From this early Morton work, the band leaped ahead to the last, tragic years of the composer’s career. Mostly forgotten by a jazz world he helped invent, Morton composed big-band compositions embracing the swing aesthetic of the late 1930s, but also personalizing it. These last works rarely are performed, but JLCO’s rendition of “Mr. Joe” illuminated why they need to be. The sleekness of Morton’s orchestral writing, the poetry of his themes and the idiosyncrasies of his phrasing show that the man had not run out of ideas, even if the music industry had lost interest in him.

The JLCO’s tonal luster and naturalness of expression suggested that the band should consider making an album of all Morton’s late-period orchestral scores.
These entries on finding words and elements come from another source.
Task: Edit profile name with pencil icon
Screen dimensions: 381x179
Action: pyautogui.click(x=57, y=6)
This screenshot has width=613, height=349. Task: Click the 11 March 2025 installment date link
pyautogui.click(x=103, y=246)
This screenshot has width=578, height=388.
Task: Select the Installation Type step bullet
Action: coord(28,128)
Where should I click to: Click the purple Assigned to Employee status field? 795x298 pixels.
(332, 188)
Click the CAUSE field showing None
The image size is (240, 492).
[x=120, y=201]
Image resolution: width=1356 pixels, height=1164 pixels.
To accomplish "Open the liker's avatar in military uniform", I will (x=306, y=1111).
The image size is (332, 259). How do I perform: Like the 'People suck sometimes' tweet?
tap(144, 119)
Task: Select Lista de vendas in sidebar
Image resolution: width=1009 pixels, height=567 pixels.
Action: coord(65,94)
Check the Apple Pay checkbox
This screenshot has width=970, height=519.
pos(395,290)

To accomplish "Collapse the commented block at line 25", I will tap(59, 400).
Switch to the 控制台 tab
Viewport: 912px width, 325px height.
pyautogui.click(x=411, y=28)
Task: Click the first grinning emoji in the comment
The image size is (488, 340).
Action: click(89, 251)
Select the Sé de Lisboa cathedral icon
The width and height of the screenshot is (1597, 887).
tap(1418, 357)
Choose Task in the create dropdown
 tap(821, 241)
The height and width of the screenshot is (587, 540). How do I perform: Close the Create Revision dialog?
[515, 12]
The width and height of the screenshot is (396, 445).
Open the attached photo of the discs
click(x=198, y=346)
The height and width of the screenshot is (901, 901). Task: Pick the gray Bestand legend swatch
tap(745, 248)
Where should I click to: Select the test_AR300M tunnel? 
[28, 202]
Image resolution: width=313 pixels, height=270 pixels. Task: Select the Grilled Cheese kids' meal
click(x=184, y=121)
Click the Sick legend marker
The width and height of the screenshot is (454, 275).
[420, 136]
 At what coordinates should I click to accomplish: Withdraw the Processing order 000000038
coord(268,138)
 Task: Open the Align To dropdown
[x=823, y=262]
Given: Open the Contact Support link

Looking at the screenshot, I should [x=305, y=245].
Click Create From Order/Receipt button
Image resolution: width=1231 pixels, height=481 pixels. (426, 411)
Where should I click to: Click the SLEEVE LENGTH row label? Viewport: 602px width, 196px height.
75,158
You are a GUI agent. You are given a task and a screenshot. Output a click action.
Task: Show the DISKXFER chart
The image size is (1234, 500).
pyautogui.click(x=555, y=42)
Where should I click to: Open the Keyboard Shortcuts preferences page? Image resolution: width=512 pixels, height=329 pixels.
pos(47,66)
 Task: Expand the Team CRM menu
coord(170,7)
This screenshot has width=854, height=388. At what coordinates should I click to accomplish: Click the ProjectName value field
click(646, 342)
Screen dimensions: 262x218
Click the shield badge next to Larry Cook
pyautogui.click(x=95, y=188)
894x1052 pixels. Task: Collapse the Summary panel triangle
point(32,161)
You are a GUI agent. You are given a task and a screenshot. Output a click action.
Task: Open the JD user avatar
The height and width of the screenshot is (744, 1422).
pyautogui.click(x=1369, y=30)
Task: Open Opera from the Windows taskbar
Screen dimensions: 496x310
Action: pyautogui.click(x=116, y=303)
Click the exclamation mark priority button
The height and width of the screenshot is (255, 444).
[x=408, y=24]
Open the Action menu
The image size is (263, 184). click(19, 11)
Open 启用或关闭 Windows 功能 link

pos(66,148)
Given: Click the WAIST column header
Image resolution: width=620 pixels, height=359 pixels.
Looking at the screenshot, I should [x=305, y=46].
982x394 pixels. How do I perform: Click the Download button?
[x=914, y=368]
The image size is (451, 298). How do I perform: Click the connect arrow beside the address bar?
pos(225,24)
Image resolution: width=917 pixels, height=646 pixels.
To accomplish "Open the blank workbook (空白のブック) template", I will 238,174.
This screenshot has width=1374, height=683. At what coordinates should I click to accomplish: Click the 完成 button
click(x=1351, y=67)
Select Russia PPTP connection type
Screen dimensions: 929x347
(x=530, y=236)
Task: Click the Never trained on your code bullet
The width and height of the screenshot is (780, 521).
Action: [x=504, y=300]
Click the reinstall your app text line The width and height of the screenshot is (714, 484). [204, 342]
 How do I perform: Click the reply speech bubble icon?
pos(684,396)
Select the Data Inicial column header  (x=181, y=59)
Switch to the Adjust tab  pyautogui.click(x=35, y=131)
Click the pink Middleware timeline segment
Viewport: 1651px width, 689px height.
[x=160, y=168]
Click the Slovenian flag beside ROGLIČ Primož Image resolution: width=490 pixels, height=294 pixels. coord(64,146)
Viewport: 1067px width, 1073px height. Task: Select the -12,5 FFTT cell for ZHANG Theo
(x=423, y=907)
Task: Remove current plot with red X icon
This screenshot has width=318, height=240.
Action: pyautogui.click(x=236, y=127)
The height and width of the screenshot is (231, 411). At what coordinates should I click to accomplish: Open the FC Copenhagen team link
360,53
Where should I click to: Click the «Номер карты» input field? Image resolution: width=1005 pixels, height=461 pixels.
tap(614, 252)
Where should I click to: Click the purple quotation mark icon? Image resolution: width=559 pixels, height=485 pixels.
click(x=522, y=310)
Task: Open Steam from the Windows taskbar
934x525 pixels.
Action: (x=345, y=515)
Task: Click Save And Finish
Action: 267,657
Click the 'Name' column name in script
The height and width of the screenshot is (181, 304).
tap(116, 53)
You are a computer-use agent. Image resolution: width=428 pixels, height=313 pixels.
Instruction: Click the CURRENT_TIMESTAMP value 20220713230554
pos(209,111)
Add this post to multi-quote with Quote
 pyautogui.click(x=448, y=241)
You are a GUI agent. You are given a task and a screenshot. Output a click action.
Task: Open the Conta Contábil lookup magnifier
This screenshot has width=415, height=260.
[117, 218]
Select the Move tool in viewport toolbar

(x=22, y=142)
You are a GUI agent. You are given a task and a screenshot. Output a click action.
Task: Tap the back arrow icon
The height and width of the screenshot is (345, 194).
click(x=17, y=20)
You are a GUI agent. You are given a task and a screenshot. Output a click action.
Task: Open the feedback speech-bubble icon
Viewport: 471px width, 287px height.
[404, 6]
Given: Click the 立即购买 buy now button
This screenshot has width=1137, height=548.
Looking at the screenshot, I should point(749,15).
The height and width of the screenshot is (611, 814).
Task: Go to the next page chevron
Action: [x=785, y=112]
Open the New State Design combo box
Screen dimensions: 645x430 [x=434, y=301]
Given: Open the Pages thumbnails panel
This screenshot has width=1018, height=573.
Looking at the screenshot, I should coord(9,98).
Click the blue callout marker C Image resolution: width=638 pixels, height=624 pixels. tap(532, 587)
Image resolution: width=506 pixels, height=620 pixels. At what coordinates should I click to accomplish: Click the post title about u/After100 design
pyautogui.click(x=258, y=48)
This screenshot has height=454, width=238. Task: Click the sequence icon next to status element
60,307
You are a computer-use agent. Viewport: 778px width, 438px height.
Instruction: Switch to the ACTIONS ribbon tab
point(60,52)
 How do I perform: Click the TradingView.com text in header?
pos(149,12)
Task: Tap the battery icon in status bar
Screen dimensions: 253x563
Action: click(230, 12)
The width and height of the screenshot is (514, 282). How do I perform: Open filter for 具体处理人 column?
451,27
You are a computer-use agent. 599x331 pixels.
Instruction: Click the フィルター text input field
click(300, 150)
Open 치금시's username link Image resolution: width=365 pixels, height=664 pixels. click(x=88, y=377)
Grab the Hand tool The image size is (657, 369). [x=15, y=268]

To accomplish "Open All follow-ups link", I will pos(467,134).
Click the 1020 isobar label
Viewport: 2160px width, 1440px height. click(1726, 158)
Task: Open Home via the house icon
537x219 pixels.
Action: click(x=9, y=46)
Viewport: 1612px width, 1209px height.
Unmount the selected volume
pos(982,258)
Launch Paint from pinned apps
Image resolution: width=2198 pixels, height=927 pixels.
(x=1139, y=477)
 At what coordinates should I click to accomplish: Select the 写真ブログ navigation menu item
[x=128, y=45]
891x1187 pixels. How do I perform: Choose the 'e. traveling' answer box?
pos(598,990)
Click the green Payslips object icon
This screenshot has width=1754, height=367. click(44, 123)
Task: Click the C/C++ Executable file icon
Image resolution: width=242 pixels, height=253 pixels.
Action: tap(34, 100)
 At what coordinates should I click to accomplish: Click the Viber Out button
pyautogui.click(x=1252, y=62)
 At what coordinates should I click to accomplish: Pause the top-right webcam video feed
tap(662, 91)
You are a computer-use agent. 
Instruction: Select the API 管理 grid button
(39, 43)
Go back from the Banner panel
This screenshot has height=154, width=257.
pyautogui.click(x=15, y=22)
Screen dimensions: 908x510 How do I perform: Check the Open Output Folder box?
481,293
It could deepen our understanding of Morton’s final years (he died in 1941).

Bassist Carlos Henriquez’s radical re-conception of Morton’s “The Crave” doubled down on Morton’s love of what he called “the Spanish tinge.” This brilliant arrangement included vast sections of dance music, thrilling passages featuring cascading horns and a surging rhythmic energy that held it all together.

Trombonist Chris Crenshaw’s arrangement of “Jelly Roll Blues,” the first published jazz composition (1915), epitomized period style and amplified it, thanks to clarinetist Victor Goines’ trills and other ornate figurations and a high-flying solo from trumpeter Kenny Rampton.

The evening’s non-Morton compositions offered other allures.

Marsalis wrote “Joe’s Concerto” for JLCO baritone saxophonist Joe Temperley, who died last year. The work’s fourth movement conveyed Marsalis’ reverence for Temperley, with JCLO reedist Paul Nedzela taking the solo baritone part. Here was some of Marsalis’ most soulful instrumental writing, Nedzela’s ample vibrato and silken legato lines paying fitting homage to Temperley.

And the fourth movement of Sonny Rollins’ “Freedom Suite,” as arranged by Walter Blanding, cast a spotlight on the band’s throaty reeds and testifying brass. Goines’ blues lament on tenor saxophone was a high point of the evening.

On this program, though, all roads led back to Morton. Among the other highlights: Ted Nash’s exquisitely complex reinvention of Morton’s “Black Bottom Stomp” and Goines’ sensitivity to Crescent City rhythms in his arrangement of Morton’s “New Orleans Blues.” Both reminded listeners of the stature of Morton’s art.

On Saturday evening, the musicians turned their attention to a more recent master, John Lewis. Though best known as pianist and musical director for the Modern Jazz Quartet, Lewis (who died in 2001) was a subtle jazz composer with a singular vision. The elegance, understatement and profundity we associate with his pianism, in other words, radiate from his scores for small and large ensemble.

Jon Batiste, bandleader for “The Late Show with Stephen Colbert,” appeared with Marsalis and JLCO on the recent album “The Music of John Lewis,” and that repertoire dominated this concert.

The buoyant swing sensibility of Lewis’ “Animal Dance” showed his gift for conjuring propulsive rhythmic momentum in a large ensemble; the intricate counterpoint that trombonist Elliot Mason, trumpeter Marcus Printup and alto saxophonist Nash articulated in Lewis’ “Delaunay’s Dilemma” illustrated the composer’s finesse with the intimacies of small-group improvisation.

Lewis’ quasi-classical writing in his suite “The Comedy,” inspired by Italian commedia dell’arte, attested to the man’s erudition, as well as his ability to imbue practically any musical idiom with a compelling jazz aesthetic.